**Page excerpt:**

——

Thomas Jefferson University has recently started another study to investigate how useful MicroPure is for biopsies. When patients need a biopsy for microcalcifications, it’s usually guided by mammography, but ultrasound might be more ideal. “[Mammography] is uncomfortable for the patient because you put her belly on the machine and then you compress her breast and it takes a little while,” says Dr. Priscilla Machado, one of the lead researchers. So far they have performed four biopsies using MicroPure and have found that it works well. They are now trying to see if they can reproduce those same findings with a larger number of patients.

“We still have a lot of things to study. The next step will be doing more biopsies using MicroPure, trying to see if we are in the right location,” says Machado.


Shear wave elastography
Shear wave elastography has been used to image the liver for many years, but it’s starting to be used more for breast imaging now. In 2013, Siemens received FDA clearance for its Virtual Touch technology, and in November 2015, Toshiba’s shear wave technology for breast imaging received clearance. Shear wave technology provides information on stiffness in breast tissue. It generates a color-coded map, so clinicians can see what they might have missed on ultrasound, and it gives them a quantifiable number on how stiff a certain area is.

——

Pixel coordinate grounding data:
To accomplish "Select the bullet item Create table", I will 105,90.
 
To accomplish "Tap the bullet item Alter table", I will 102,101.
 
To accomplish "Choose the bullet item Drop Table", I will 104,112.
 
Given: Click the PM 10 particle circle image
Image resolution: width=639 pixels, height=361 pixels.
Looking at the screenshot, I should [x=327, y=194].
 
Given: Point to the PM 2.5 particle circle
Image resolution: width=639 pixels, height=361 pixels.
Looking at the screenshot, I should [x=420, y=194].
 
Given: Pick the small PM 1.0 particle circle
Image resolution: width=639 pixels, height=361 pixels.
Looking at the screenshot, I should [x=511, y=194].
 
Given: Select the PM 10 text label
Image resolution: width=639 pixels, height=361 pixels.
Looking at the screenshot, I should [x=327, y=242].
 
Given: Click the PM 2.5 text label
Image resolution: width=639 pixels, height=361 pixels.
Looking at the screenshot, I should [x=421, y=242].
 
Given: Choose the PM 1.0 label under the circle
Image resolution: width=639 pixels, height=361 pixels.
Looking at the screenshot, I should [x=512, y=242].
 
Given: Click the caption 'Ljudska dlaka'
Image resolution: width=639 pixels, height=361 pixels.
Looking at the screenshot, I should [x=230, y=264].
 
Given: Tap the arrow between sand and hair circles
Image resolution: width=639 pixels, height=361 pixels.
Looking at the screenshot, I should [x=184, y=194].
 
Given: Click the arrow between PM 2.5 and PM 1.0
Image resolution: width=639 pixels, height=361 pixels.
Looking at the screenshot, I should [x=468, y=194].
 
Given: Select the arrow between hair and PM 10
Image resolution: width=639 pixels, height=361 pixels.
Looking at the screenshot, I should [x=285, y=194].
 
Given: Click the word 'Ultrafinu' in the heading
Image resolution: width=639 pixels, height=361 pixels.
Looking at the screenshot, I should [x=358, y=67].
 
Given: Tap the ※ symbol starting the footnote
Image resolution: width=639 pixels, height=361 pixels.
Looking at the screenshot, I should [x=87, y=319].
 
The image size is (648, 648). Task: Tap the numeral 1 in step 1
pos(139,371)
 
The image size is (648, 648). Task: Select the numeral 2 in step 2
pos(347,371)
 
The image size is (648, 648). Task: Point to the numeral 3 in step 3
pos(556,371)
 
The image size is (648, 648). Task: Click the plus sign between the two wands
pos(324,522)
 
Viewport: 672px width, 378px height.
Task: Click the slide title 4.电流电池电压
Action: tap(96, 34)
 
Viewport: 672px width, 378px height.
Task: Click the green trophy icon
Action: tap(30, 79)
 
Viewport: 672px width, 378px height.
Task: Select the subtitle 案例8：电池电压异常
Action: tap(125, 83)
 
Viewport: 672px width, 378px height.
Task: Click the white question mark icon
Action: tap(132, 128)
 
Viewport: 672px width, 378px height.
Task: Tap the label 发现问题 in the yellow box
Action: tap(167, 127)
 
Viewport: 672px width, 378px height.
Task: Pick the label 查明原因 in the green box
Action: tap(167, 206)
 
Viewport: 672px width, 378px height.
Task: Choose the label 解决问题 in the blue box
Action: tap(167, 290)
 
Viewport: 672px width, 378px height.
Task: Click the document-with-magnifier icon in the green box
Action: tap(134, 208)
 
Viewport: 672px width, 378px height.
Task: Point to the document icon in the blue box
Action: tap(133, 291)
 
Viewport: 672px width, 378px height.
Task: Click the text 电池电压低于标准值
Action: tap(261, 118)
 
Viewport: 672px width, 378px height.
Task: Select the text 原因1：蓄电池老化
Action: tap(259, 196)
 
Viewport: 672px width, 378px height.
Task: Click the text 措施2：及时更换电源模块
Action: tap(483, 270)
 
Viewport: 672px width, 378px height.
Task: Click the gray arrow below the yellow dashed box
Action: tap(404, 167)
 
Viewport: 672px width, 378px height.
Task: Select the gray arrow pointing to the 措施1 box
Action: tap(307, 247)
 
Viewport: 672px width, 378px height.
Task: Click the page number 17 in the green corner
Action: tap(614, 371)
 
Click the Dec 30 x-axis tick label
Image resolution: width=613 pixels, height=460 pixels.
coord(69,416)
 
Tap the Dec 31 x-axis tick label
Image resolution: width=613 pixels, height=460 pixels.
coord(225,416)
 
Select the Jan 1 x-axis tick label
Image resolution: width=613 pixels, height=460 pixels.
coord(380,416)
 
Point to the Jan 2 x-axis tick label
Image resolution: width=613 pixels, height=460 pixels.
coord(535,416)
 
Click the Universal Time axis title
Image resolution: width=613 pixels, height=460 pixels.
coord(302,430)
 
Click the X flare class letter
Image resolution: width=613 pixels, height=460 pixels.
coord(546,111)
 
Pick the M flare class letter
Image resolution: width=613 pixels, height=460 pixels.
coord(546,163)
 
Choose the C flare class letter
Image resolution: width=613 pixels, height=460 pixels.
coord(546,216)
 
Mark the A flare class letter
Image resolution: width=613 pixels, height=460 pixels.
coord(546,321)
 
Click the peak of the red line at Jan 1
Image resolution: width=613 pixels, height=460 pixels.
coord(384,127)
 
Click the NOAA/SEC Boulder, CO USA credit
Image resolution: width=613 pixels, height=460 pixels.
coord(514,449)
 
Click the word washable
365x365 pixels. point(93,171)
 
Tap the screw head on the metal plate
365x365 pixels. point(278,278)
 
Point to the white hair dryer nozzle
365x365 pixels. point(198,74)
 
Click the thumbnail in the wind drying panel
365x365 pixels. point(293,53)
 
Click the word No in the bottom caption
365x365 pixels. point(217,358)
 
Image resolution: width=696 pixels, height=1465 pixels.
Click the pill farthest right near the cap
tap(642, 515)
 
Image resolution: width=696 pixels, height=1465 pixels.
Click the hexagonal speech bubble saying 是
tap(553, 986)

——

**Explore the material:**
1. Answer these questions about the breast imaging excerpt:
(a) Which university started the study on how useful MicroPure is for biopsies?
(b) How many biopsies using MicroPure have been performed so far?
(c) In what month and year did Toshiba's shear wave technology for breast imaging receive clearance?
2. Write a continuation of the breast imaging excerpt, starting after its final sentence.

**Responses in order:**
1.
(a) Thomas Jefferson University
(b) Four
(c) November 2015

2.
Other options on the market are GE’s LOGIQ E9 ultrasound system with shear wave elastography software, which received FDA clearance in December 2014, and SuperSonic Imagine’s Aixplorer ultrasound system, which received clearance in August 2009.

New player in the OB/GYN market
In June 2015, Carestream took its plunge into the ultrasound market with the introduction of its Touch Prime and Touch Prime XE ultrasound systems. North Fulton Hospital in Georgia is one of the first facilities in the U.S. to purchase the Touch Prime XE. This system is especially helpful when assessing the venous and arterial flow through the umbilical cord. When clinicians are looking at color flow, they typically can only see red and blue to indicate the venous and arterial blood flow, but this system has arrows that show the direction of the flow.